Oui ! Parce que c’est vraiment difficile quand on ne joue pas. Ici, je retrouve le terrain, je fais partie du projet, on obtient des résultats avec le groupe. Honnêtement, ça m’a manqué.

Avez-vous besoin de confiance ?

Oui, c’est un peu la marque de fabrique des Réunionnais (rires). Nous avons besoin de nous sentir un peu « aimés », un peu considérés. Cela ne veut pas dire qu’il faut absolument jouer chaque match. C’est juste avoir confiance en ses qualités. A Brest, je sais qu’ils me font confiance et j’essaie de leur rendre. D’autant plus que j’étais dans une situation compliquée et qu’ils sont venus me chercher. Rien que pour ça, je dois donner 3 000 %.
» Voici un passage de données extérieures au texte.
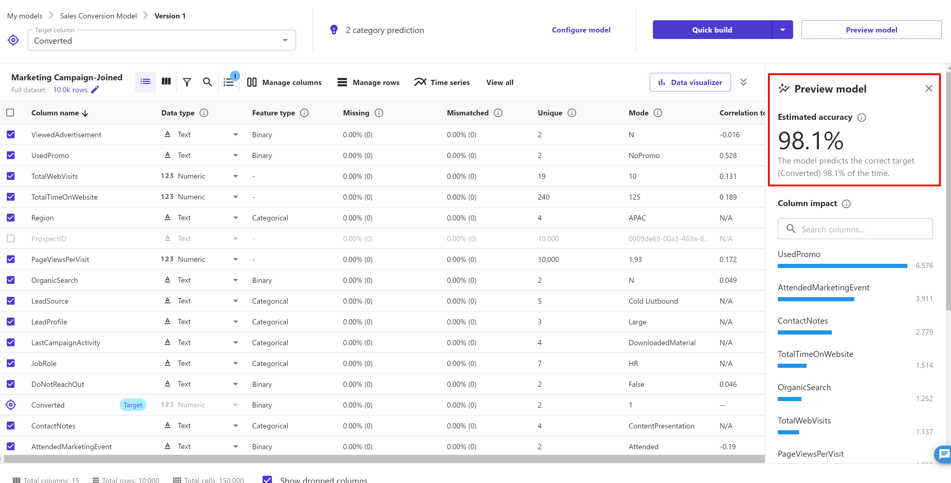The image size is (951, 483).
Task: Edit dataset rows with pencil icon
Action: coord(95,90)
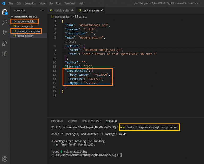Screen dimensions: 204x164
Task: Switch to the Problems panel tab
Action: (57, 121)
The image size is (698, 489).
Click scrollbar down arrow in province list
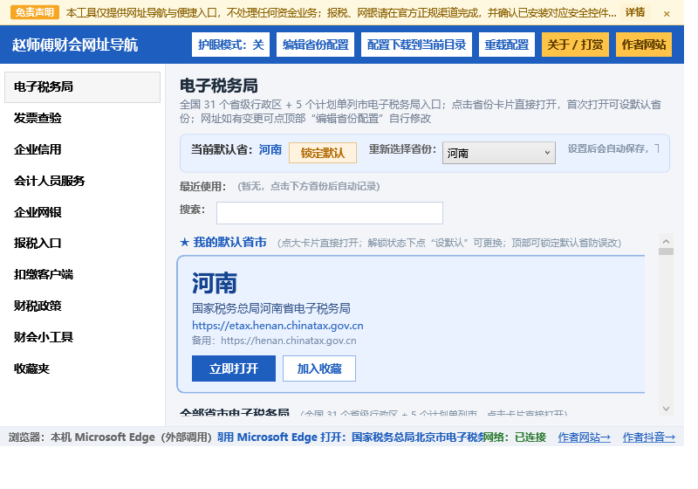(x=666, y=409)
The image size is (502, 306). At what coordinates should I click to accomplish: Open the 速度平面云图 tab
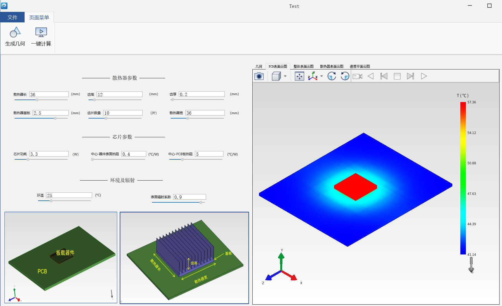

Vous jouez la Ligue des Champions mais, à 22 ans, cela n’a peut-être pas fonctionné pour vous dans le football professionnel…

Cela s’est décidé par un fil, vraiment par un fil. J’ai fait l’essai de la « dernière chance » à Clermont en 2016 et je me suis donné les moyens de pouvoir signer. Corinne Diacre, alors coach, m’a fait passer directement professionnel et m’a donné l’opportunité de jouer en Ligue 2. Pascal Gastien m’a aussi beaucoup aidé. Finalement, c’est arrivé. Si je suis là aujourd’hui, c’est grâce au club de Clermont.
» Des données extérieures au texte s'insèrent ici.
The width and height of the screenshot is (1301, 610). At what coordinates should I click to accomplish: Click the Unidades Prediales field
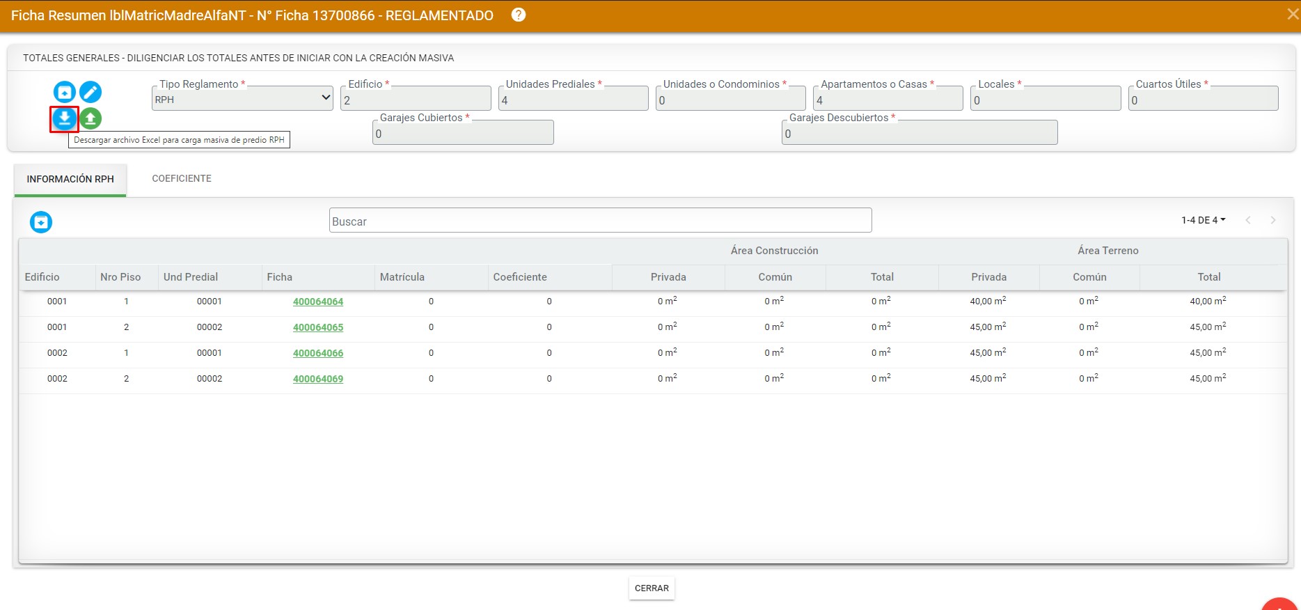coord(574,100)
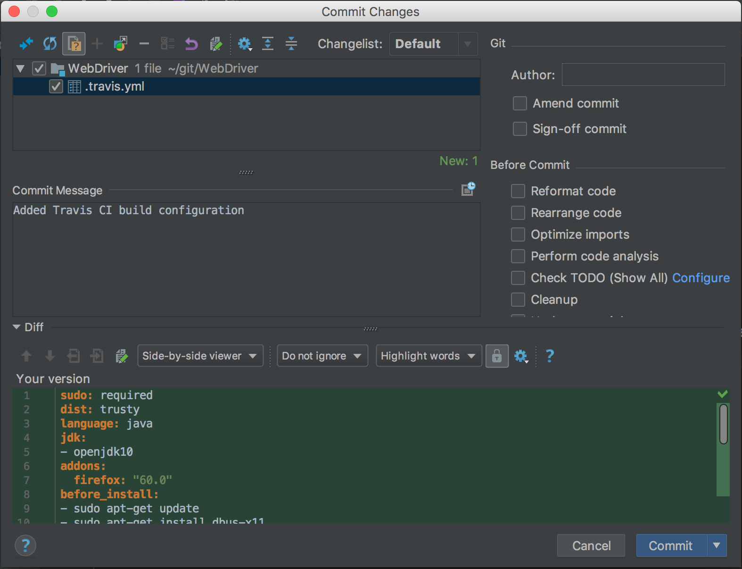742x569 pixels.
Task: Collapse all files in changes tree
Action: pos(291,44)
Vous êtes également passé par le National. Que retenez-vous de ce voyage sinueux ?

J’ai tout fait dans ma carrière (rires). J’ai commencé par jouer à La Réunion avec les seniors alors que j’avais seulement 15 ans. Ensuite, je suis arrivé à Angers chez les jeunes, j’ai signé professionnel mais j’ai été prêté plein de fois, à Luçon, au Poiré-sur-Vie. Puis est venu ce test à Clermont. Il fallait constamment que je prouve que j’avais les capacités de jouer à haut niveau, même si je n’ai pas eu l’occasion de le faire à Angers, ce qui reste un regret. Tout cela m’a beaucoup renforcé, physiquement et mentalement. Le voyage n’a pas été facile mais je suis content de ce que j’ai fait.
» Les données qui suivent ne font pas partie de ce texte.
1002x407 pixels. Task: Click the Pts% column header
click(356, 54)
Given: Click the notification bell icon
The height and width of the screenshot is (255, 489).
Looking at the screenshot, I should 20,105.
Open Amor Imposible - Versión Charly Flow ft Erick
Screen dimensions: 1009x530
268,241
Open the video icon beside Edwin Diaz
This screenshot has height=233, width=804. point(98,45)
Est-ce pour cela que vous êtes un combattant sur le terrain ? Est-ce que cela vient de ce que vous avez vécu auparavant ?

Je le répète souvent, je n’étais pas le plus talentueux de La Réunion. J’ai eu la chance d’arriver en métropole, de pouvoir jouer à un très haut niveau, mais c’est parce que je n’ai pas abandonné. Je me suis battu jusqu’au bout pour réaliser mon rêve, tout simplement. C’est ma marque de fabrique, ne pas abandonner, et c’est ce que j’essaie d’inculquer à mes enfants : si vous voulez quelque chose, allez le chercher.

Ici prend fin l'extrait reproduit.